READING PASSAGE.
Sunday, August 25, 2013

FOOTBALL: Wolcott Tech assistant coach Jennifer Stango gets ready for her second season with the Wildcats





 TORRINGTON -- What’s good about playing football?

“The contact,” beams Jennifer Stango, immediately gaining credibility in her position as an assistant football coach at Wolcott Tech High School in Torrington.

Stango, a 2005 graduate of Post University (Waterbury), has played in a national women’s league for nine years, the past two with the Connecticut Wreckers in Danbury.

At 5-feet-3, she’s a linebacker and a running back.

Recovered from an ACL tear last year, Stango knows contact.

“I don’t want to hear that ‘He’s bigger than me,’” she says in her coaches role with some of Wolcott Tech’s smaller cornerbacks and receivers. “Get down low; the low man wins.”

THINGS TO DO.
**A.** According to the football article, which team has Jennifer Stango played for over the past two years?
**B.** Pick up the football article after its final sentence and write the next few paragraphs.
The entries after the football article come from a separate source.

Entries on locating words and elements
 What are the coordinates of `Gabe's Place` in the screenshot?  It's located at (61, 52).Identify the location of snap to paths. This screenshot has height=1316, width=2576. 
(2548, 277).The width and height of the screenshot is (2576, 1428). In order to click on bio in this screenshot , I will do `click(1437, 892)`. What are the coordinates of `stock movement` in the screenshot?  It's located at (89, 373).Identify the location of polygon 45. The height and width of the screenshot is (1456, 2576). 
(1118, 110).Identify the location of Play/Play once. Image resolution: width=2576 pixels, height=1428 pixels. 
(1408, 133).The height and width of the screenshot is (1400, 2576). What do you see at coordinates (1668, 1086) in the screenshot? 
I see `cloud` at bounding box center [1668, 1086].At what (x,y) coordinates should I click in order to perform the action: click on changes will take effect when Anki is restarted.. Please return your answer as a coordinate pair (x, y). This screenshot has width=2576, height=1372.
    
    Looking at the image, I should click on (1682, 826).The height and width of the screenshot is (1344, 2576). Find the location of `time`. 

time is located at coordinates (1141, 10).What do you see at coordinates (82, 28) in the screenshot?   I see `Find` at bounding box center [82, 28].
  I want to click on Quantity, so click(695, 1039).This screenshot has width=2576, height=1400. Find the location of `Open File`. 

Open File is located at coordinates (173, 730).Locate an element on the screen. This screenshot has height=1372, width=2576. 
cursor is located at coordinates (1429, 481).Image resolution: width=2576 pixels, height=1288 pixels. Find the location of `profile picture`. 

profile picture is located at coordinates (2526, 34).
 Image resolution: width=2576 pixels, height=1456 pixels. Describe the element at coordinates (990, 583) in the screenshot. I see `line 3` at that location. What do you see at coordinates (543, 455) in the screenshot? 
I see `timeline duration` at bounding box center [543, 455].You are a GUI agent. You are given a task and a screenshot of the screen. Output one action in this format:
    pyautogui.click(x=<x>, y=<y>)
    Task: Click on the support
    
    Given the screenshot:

FINAL RESULTS.
**A.** The Connecticut Wreckers in Danbury.

**B.**
Stango, a social studies teacher at Waterbury’s Kaynor Tech in her day job, played soccer, basketball and softball at Sacred Heart High School and at Post. A former coach recruited her for a women’s football team in Hartford; later, she switched to another team in Danbury before the Wreckers were formed two years ago.

“The ball is smaller, but the rules are the same as college,” she says, explaining that there are 50 league teams in North America, including one in Canada. The regular season, running from April through July, has eight games.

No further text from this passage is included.